A tall woman burst through our living room door a few minutes after some neighbors had dropped in to visit. Her hair was mussed from the wind and a round top-knot surmounted the peak of her head. It waved back and forth as she talked and settled into the chair. Ticker continued to wag her way about the room missing hardly anyone. Melissa, the latecomer, was the only person who totally ignored the dog and sat silently by herself in a far corner.
The room was in tumult.
When Ticker approached the newest guest, she brusquely pushed the dog away when she tried to jump up on the newcomer. Ticker had taken the center of attention for the past several minutes and Mary Ann and I had difficulty quieting her down and keeping her from jumping up on the guests, sometimes as high as their chests, especially when they remained standing and were trying in a friendly fashion to get acquainted. Cries of "Down, Ticker! Down!" echoed through the house.
Mary Ann had recruited Melissa to increase Ticker's walking exercise. Our dog seemed to have unlimited energy and mine was clearly rationed. She had arrived today for her twice-weekly visit and now was caught up in this melee at our home. Melissa finally stood to her full six feet and said, "You can't have her knocking over little kids and old ladies; you know. You'll have trouble on your hands for certain." She turned to Ticker and said in stern and authoritative terms, "OFF! Ticker, Off!" Ticker became instantly docile and lay down on the rug near the couch at Mary Ann's feet.
The room quieted. Melissa took over the room, and lectured, in a fashion. "You're giving the wrong commands and they are inconsistent. 'Down!' means to lie down and be quiet. 'Off!' means to get off something, particularly you and me." The other tip, when you visit a home that has a dog, enter quietly with no greeting to the dog or attention paid to it. Sit in the remotest chair and let the dog sniff you. Sniffing someone is not "cool" in social situations with humans but it is the way animals discover strangers and learn who they are. It's okay with dogs especially. Their sense of smell is exquisite.

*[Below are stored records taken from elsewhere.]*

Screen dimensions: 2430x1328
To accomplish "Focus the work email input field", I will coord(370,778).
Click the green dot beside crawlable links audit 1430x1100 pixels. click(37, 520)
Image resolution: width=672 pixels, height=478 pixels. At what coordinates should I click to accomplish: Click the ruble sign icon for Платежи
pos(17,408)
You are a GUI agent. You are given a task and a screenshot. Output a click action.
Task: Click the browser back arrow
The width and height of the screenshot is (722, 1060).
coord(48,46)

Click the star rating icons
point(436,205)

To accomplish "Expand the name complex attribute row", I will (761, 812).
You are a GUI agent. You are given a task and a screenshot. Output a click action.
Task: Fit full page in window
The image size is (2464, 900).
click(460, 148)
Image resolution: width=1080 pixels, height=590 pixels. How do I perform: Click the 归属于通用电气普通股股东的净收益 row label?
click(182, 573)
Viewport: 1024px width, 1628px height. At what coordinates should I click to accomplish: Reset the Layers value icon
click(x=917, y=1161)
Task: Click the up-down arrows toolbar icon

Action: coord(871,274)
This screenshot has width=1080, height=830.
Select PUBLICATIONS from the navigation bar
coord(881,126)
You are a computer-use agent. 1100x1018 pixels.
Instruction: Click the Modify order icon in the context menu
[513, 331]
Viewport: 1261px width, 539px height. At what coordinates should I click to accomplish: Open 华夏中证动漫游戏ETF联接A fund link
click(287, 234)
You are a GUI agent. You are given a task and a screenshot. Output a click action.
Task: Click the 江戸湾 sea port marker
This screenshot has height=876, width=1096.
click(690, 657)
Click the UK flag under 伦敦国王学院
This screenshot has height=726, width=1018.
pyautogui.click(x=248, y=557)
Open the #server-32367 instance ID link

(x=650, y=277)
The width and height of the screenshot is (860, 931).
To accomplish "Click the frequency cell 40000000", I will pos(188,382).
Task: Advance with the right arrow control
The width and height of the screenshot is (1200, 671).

As a child, Melissa's fist dog was a Corgi, and she has loved dogs ever since. She wanted to go to veterinary college but when she learned she would be asked to "put down" suffering elderly and terminally ill dogs, she told herself she could never do that. So as she grew older, she took on more pets to care for and exercise. She came to the Vineyard with her boyfriend where they hoped to remain and take up their lives together, he as a carpenter and she as dog walker. They were married in the old airstrip at Trade Wind in Oak Bluffs.
Her first year, she developed 25 clients and after a year of advertising in The Times she erupted with 120, which proved too many. Now, on average, she takes five or six dogs on a joint leash walk and later three to six individual leash walks. She averages three to six miles a day and has been known to walk 25 miles in one day. That is tough on her feet, she says. On Tuesdays and Thursdays she picks up Ticker for her walk. Usually five or six dogs are watching quietly out the rear window of her wagon, no joisting for position, no barking or clawing to get out, just happy dogs needing more exercise.
Melissa is a little eccentric in her interactions with her dogs. Every birthday of her own dogs warrants a party with funny hats and games and a special birthday cake. One evening after such a party, a friend reconnoitered the fridge and ate up the remains of the cake. "You didn't eat the cake, did you?" asked Melissa "I was hungry," he said. "No wonder," she said. "Nothing bad, just flour, eggs and butter but no sugar," she said. "I thought it tasted strange," he said leaving. No wonder, she thought. This is the kind of story, which gives Melissa heart. Eccentric is okay as long as it has heart. Never mind, I say, to the one about the rooster attack leaving a hole in her leg or the time a client met her at the door alongside her pit bull with her cat in her arms and the dog unleashed. "Get out of my yard," the woman said to Melissa. "The dog doesn't like cats," and she let the dog go. Or another story about the cat attack when the cat kept returning to jump up, claws extended several times until kitty got tired of feeling Melissa's boot.
As Melissa left one noon-day she said to us, "Ticker is very smart; she knows how to keep from tangling the leash when she runs into a tree or some brush while hunting. You don't need to worry about her. She'll learn. I know you worry she'll bolt into the water and swim to the middle of the pond. She's smart. Don't worry." Melissa nuzzles Ticker and lets her lick her face. Melissa says, "I've been thinking I'll give Ticker a trial off-leash in the woods trail one day." I pale to think, but intuition tells me Ticker is in safe hands.